Voldöpper Spitze (Voldöppberg) – Das (mittel)große Finale


Inntal, Ecke Zillertal

Irgendwann muss diese Wandersaison doch mal zu Ende gehen – dachte ich mir. Und suchte mir für den Abschluss einen hübschen kleinen Gipfel aus, der mir schon länger mal vorschwebte.

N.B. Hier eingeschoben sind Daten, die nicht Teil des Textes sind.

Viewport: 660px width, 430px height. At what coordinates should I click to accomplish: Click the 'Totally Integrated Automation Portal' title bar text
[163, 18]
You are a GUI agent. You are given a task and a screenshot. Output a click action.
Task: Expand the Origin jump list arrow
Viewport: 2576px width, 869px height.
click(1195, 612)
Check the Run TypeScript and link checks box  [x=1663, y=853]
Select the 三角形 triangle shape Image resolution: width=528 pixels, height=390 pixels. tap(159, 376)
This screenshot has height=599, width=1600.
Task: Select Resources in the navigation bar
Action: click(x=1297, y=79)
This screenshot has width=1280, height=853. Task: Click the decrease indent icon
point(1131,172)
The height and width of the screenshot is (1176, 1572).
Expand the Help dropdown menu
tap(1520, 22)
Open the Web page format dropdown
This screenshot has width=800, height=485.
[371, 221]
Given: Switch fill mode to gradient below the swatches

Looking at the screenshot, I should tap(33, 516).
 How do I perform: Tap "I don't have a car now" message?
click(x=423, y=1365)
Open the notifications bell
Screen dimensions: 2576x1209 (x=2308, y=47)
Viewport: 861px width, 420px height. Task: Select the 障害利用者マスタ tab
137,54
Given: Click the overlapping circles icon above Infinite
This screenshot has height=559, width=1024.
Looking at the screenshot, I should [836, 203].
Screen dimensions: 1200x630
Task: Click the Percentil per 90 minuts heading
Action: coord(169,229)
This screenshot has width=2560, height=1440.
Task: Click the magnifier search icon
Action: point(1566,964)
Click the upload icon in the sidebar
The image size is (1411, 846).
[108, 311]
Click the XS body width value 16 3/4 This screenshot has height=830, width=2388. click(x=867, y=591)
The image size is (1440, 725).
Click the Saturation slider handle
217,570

Wenn man nun von Kramsach her aufsteigt, dann heißt der Berg „Voldöpper Spitze“; steht so auf allen Wegweisern. Wenn man dann in Richtung Brandenberg absteigt, dann kommt man vom „Voldöppberg“ (wieder die Wegweiser). Etwas verwirrend, das – aber der Berg hat tatsächlich auch zwei Gipfelkreuze im Abstand von vielleicht 50 Metern. Möglicherweise sind es ja tatsächlich zwei Gipfel…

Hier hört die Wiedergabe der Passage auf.